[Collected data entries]
+++++
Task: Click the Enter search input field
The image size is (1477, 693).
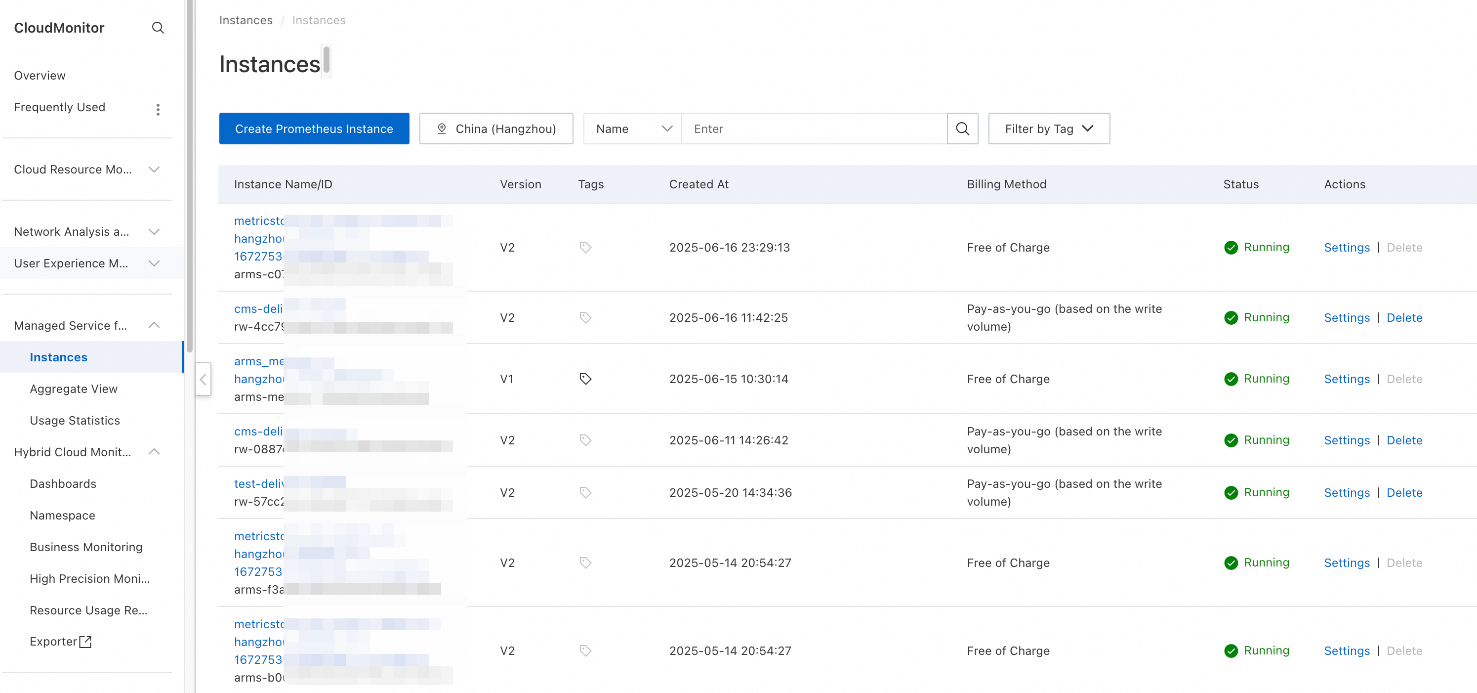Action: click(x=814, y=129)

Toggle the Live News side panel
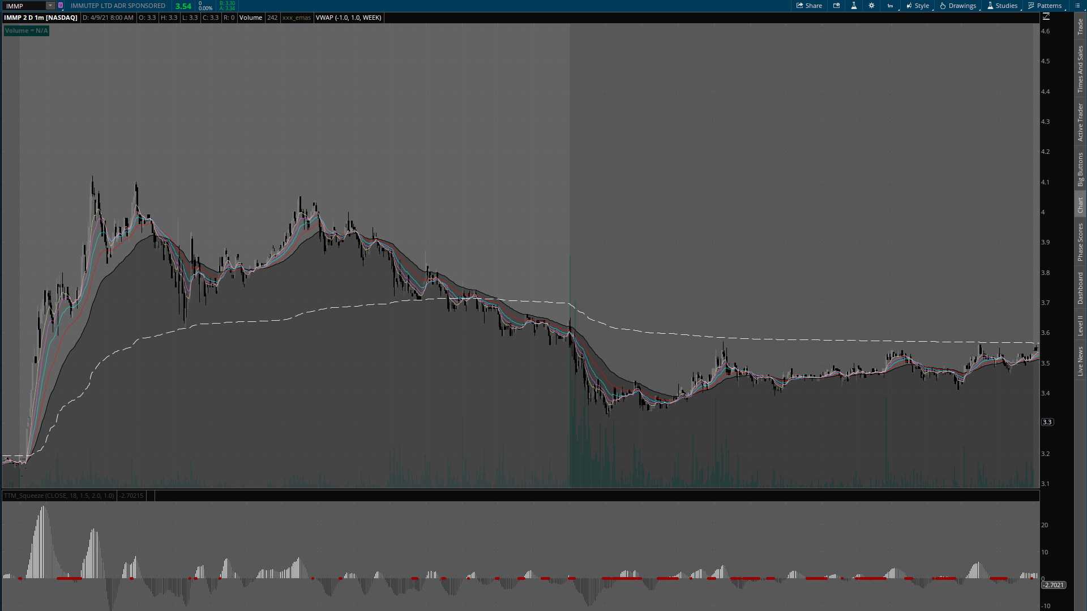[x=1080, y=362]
+++++
Try it => Output each line above exactly. Skip the images.

Solution =>
Task: Click the Enter search input field
The image size is (1477, 693).
Action: click(x=814, y=129)

Toggle the Live News side panel
[x=1080, y=362]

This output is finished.